Once the line containing "Viewport: 639px width, 507px height." is located, give it again exactly, together with each line that follows it to the end of the entries, and add nothing else.

### Pixel coordinate grounding data
____

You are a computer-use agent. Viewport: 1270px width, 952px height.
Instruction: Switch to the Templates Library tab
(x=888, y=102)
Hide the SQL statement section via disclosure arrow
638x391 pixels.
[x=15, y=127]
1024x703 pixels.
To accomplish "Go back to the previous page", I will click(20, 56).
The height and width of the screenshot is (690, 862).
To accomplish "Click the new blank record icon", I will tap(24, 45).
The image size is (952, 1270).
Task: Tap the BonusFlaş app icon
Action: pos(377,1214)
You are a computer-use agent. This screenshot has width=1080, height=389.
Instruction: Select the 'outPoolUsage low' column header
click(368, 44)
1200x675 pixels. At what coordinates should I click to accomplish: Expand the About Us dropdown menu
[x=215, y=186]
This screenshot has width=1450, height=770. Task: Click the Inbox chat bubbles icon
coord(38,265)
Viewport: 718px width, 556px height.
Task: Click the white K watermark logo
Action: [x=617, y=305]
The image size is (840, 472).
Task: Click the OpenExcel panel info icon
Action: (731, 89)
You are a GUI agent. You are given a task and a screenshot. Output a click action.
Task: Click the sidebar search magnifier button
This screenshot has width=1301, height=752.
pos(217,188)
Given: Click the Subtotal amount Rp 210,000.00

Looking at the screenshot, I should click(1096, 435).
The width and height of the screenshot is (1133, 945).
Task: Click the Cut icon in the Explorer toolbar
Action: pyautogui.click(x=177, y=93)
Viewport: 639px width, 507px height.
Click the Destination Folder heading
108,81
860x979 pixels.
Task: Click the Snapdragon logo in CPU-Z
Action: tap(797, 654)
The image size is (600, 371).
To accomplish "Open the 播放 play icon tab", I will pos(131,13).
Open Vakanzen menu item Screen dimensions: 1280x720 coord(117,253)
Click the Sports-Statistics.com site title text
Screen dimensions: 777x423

____

### TASK RESULT
Viewport: 639px width, 507px height.
Click the Destination Folder heading
108,81
860x979 pixels.
Task: Click the Snapdragon logo in CPU-Z
Action: tap(797, 654)
The image size is (600, 371).
To accomplish "Open the 播放 play icon tab", I will pos(131,13).
Open Vakanzen menu item Screen dimensions: 1280x720 coord(117,253)
Click the Sports-Statistics.com site title text
Screen dimensions: 777x423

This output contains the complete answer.